What follows is a set of records. Copy them exactly and leave out the images.

Collected data entries

┌──

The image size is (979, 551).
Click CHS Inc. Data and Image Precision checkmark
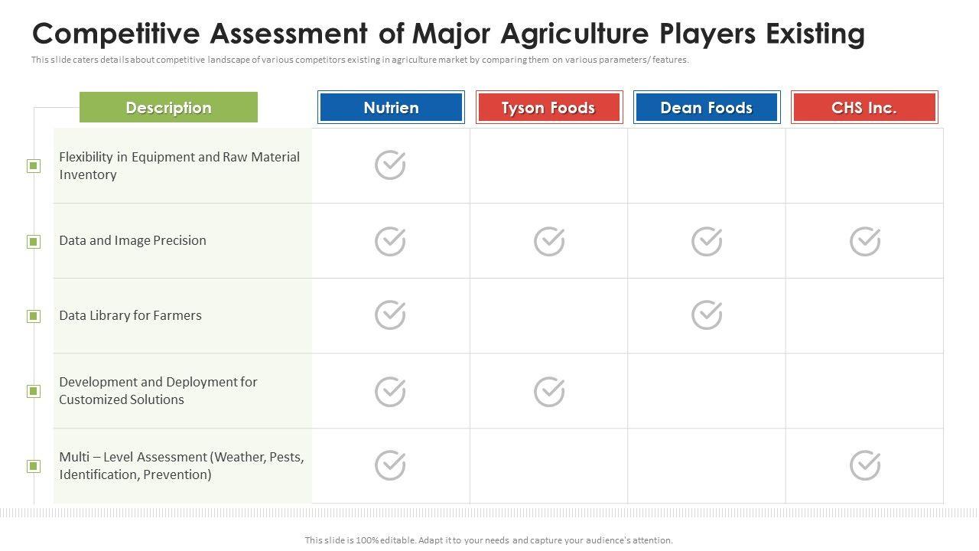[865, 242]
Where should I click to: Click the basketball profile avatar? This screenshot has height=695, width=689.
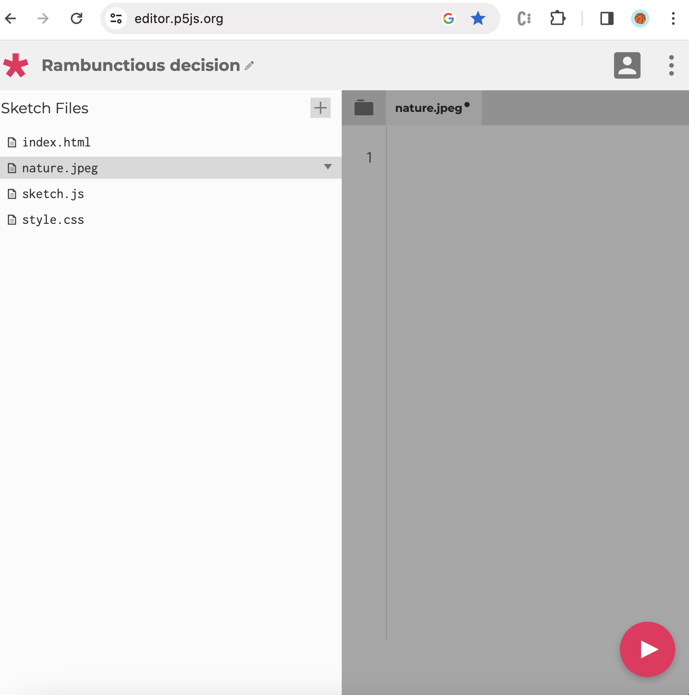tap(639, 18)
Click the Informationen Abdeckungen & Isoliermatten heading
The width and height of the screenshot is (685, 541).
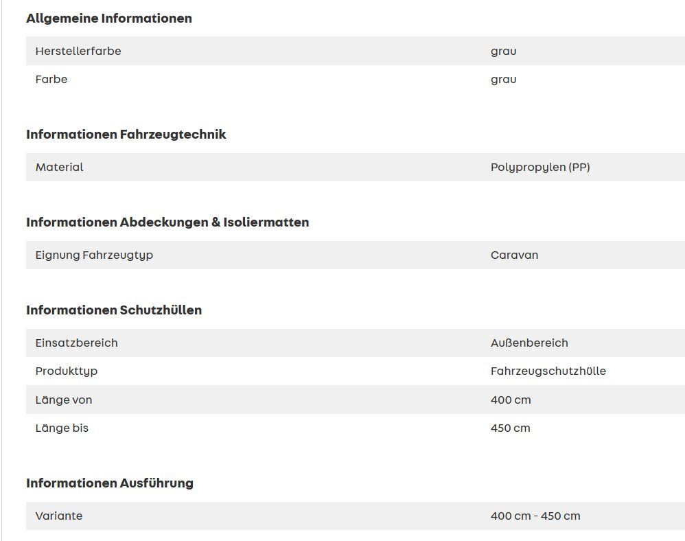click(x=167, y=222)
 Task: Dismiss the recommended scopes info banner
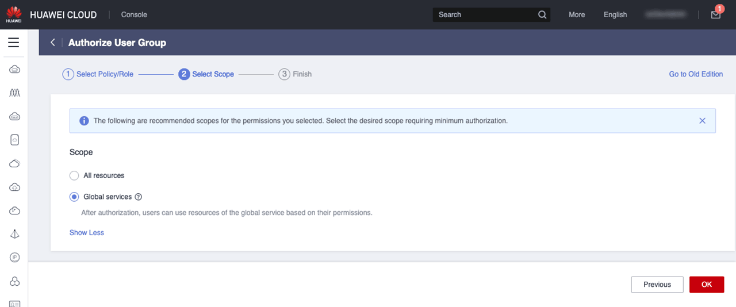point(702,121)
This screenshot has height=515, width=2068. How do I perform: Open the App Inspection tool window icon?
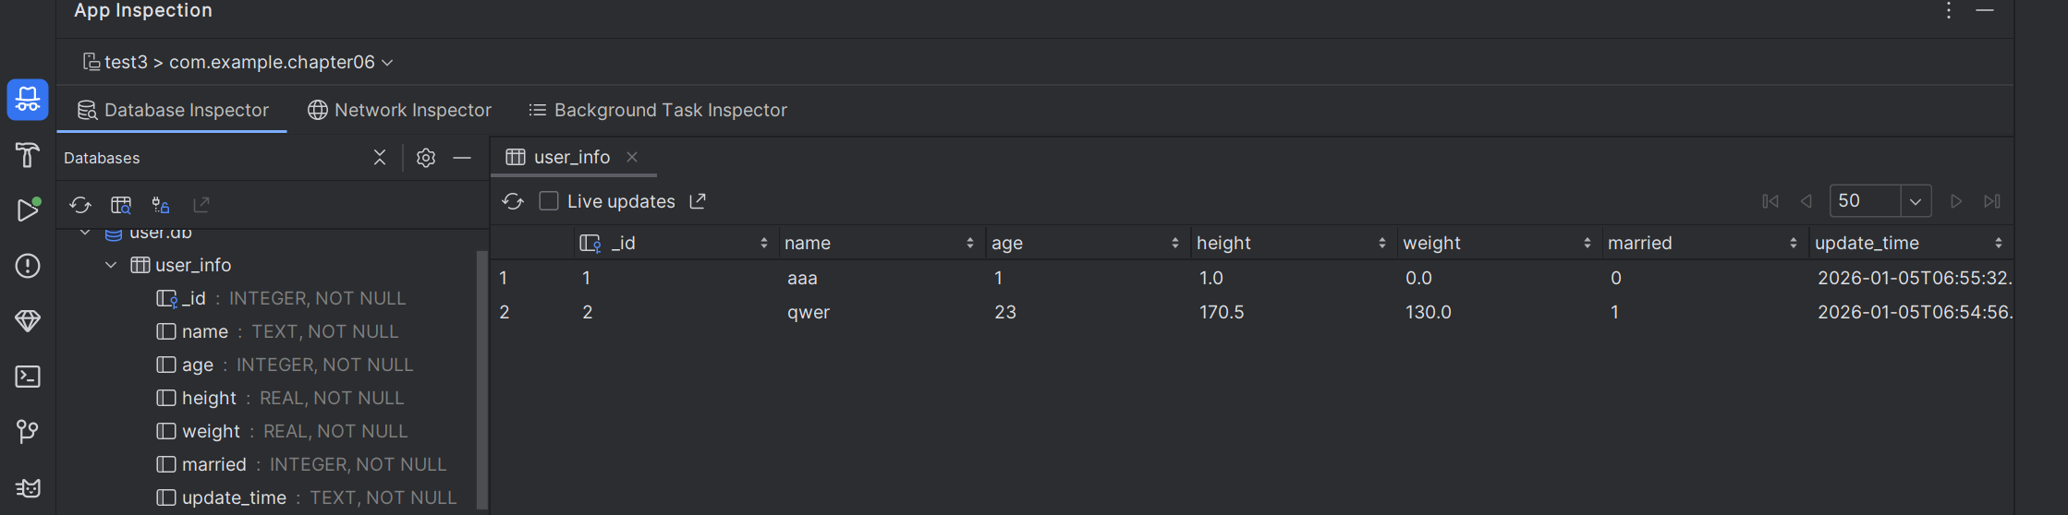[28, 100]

└──

§ **PROBLEM SOLUTION**
The image size is (979, 551).
Click CHS Inc. Data and Image Precision checkmark
[865, 242]
Where should I click to: Click the basketball profile avatar? This screenshot has height=695, width=689.
tap(639, 18)
Click the Informationen Abdeckungen & Isoliermatten heading
The width and height of the screenshot is (685, 541).
click(x=167, y=222)
 Task: Dismiss the recommended scopes info banner
point(702,121)
This screenshot has height=515, width=2068. How do I perform: Open the App Inspection tool window icon?
[28, 100]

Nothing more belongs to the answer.